PARTS OF THE EXERCISE -
1 - Copy everything in the Bundesliga title preview from "But that point" down to "goals this season.".
2 - In the Bundesliga title preview, which club did Nuri Sahin leave Dortmund for?
3 - List every person named in the Bundesliga title preview.

*** Opening SELECTED EXCERPT ***

Still, there are some unanswered questions. The nine points Bayern have earned thus far all came against teams at the bottom of the table, with only six points between them.

And until they face some quality opposition, we won't know whether they've licked their other problem from last year: an overdependence on oft-injured superstar Arjen Robben.

Nonetheless, Bayern have won the title in each of the past three even-numbered seasons, and the smart money still says that's precisely what they'll do in 2012. Title probability: 65 percent.

Borussia Dortmund

After last season's gallop to glory, the major uncertainty for the reigning champs was how they would cope with the loss of midfield rudder Nuri Sahin to Real Madrid. Pretty decently, it turns out. There's been no gaping hole in the middle, as Dortmund have earned two wins and draw.

Dortmund's Mario Götze
Dortmund's Mario Götze has emerged as a starImage: picture alliance/Pressefoto Ulmer

Indeed, coach Jürgen Klopp could argue that, but for bad luck in Borussia's loss to Hoffenheim and their draw to Leverkusen, his team could be level with or even ahead of Bayern in the table.

But that point underscores what is still Dortmund's main weakness: efficiency. The men in yellow-and-black have needed 59 chances to notch only five goals this season.

Last season, Dortmund's relentless pressing was enough to compensate for this deficit. This season, with Bayern looking resurgent, it probably won't be.

The message to Klopp's boys is clear: stop hitting the woodwork, or the “salad bowl” will have a new home. Title probability: 15 percent.

Bayer Leverkusen

The “aspirin club” needed to show they could win without Heynckes, who last season put an end to the Leverkusen tradition of fast starts and late collapses and led them to a second-place finish. And things have gone well under new head honcho Robin Dutt.

*** Closing SELECTED EXCERPT ***
*** Opening MATERIAL SHOWN ***

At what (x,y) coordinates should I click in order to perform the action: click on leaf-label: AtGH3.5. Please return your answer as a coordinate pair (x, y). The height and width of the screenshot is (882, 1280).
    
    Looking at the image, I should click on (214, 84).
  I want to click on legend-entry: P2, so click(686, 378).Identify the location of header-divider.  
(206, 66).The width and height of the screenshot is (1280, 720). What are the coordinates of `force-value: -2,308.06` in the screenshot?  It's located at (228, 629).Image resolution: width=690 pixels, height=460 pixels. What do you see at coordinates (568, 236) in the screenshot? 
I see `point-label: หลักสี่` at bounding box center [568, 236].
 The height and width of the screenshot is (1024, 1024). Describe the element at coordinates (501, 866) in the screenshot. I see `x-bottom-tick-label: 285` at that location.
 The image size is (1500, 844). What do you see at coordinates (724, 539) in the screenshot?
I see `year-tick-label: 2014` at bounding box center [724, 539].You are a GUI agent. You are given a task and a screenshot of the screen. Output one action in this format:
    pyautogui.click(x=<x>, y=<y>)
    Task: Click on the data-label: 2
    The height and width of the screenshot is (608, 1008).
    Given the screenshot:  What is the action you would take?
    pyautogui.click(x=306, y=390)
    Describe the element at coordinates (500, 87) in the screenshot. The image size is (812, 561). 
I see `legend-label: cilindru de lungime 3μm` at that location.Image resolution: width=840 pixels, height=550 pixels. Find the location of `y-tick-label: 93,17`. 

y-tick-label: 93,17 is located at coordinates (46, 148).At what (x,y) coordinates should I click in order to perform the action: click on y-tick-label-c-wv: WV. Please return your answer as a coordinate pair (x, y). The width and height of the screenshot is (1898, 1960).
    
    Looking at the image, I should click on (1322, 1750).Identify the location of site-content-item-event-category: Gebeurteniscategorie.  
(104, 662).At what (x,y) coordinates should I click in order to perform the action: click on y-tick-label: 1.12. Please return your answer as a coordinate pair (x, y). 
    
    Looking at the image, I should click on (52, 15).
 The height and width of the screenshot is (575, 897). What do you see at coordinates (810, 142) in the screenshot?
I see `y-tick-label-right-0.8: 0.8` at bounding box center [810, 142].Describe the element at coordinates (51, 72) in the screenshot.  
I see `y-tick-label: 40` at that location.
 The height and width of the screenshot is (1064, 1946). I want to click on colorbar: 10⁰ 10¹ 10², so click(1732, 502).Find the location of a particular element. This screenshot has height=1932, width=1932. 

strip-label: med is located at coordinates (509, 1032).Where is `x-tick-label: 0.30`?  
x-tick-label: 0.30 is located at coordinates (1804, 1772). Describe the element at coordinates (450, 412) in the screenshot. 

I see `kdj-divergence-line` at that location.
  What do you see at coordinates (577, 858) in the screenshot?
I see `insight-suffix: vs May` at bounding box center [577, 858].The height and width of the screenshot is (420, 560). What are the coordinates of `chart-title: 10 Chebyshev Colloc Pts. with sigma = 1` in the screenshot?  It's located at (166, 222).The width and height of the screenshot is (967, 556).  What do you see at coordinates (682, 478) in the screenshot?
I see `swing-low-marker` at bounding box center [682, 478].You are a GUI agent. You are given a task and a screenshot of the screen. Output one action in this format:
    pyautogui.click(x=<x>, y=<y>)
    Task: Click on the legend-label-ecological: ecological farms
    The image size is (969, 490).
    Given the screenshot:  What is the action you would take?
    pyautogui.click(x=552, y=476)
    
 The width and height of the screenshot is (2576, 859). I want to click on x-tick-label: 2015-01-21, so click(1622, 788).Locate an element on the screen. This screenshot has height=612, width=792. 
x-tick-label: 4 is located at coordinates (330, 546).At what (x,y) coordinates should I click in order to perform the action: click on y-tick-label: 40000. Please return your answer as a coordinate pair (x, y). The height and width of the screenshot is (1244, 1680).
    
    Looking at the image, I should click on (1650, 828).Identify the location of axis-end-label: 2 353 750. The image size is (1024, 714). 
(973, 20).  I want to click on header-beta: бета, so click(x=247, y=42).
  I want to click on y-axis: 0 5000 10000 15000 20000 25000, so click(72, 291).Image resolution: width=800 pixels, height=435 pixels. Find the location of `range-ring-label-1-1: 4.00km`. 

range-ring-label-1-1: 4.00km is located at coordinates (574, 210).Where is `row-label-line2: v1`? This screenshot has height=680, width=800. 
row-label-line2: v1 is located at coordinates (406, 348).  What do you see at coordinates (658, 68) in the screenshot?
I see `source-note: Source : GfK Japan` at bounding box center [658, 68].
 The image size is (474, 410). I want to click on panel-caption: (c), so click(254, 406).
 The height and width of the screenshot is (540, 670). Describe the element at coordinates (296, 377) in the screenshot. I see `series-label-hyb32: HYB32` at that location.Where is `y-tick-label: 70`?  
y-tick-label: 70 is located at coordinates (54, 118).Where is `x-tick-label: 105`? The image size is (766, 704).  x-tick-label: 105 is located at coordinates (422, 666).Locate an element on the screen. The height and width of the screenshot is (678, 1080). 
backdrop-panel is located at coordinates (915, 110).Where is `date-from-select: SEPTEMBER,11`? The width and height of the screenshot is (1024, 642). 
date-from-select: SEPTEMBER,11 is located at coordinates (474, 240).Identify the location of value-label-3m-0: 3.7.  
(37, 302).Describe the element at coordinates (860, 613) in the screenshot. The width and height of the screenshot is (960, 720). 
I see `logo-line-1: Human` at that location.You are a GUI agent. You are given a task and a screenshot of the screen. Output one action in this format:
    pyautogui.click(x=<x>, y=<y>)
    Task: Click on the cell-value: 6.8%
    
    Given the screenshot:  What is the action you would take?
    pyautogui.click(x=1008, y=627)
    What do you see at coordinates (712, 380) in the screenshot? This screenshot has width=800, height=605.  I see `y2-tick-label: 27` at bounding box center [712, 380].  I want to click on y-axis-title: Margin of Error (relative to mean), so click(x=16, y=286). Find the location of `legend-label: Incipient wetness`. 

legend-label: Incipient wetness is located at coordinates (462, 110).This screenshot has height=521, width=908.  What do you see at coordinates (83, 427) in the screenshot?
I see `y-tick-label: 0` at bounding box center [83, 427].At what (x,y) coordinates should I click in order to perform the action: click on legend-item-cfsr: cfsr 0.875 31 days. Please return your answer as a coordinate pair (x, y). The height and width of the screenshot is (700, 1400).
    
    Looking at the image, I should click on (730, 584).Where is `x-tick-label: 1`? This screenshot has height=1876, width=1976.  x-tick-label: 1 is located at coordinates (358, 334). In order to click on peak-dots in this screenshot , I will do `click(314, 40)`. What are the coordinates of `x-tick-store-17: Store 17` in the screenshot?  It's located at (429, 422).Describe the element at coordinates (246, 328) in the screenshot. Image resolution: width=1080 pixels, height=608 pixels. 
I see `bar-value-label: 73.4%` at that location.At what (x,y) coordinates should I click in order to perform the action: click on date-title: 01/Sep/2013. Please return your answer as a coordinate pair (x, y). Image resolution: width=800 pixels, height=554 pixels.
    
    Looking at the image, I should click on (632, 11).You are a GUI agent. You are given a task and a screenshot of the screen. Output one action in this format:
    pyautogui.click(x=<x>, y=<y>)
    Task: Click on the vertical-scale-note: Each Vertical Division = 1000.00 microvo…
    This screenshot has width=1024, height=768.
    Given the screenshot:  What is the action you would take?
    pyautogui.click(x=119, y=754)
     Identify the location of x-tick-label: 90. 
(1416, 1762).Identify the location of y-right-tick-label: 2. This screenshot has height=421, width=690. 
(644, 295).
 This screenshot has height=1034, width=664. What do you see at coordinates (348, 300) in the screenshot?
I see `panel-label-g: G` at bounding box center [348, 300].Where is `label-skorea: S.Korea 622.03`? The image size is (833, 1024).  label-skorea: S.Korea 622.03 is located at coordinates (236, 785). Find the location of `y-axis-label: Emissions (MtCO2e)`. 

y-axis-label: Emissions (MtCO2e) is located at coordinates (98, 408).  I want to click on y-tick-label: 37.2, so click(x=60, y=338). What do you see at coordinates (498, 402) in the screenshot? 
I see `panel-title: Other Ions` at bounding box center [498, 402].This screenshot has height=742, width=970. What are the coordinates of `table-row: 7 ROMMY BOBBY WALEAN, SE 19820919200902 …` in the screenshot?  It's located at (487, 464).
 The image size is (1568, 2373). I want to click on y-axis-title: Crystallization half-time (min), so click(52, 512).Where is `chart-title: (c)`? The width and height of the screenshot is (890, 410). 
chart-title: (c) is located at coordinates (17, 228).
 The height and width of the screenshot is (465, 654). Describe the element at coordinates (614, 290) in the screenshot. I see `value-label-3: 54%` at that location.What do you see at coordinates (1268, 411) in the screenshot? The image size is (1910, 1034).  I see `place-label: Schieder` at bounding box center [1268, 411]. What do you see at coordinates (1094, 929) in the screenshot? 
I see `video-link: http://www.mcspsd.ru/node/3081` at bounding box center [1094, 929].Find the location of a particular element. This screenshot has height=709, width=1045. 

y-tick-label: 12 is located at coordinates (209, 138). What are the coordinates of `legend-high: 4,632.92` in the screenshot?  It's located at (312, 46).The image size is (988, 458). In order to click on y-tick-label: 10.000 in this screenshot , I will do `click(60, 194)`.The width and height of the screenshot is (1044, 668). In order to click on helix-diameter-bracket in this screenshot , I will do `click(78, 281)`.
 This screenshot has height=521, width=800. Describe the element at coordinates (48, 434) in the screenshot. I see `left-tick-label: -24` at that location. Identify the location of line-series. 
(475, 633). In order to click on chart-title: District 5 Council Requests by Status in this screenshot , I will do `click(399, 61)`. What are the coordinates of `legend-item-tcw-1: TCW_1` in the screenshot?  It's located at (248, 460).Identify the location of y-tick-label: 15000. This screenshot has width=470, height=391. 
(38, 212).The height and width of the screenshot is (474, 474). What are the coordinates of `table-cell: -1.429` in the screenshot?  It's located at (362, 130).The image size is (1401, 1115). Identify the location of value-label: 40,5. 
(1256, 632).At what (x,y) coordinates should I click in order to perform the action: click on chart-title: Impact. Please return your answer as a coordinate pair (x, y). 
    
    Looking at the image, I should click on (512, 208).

*** Closing MATERIAL SHOWN ***

SOLUTIONS TO THE TASKS -
1 -
But that point underscores what is still Dortmund's main weakness: efficiency. The men in yellow-and-black have needed 59 chances to notch only five goals this season.

2 - Real Madrid

3 -
Arjen Robben
Nuri Sahin
Mario Götze
Jürgen Klopp
Heynckes
Robin Dutt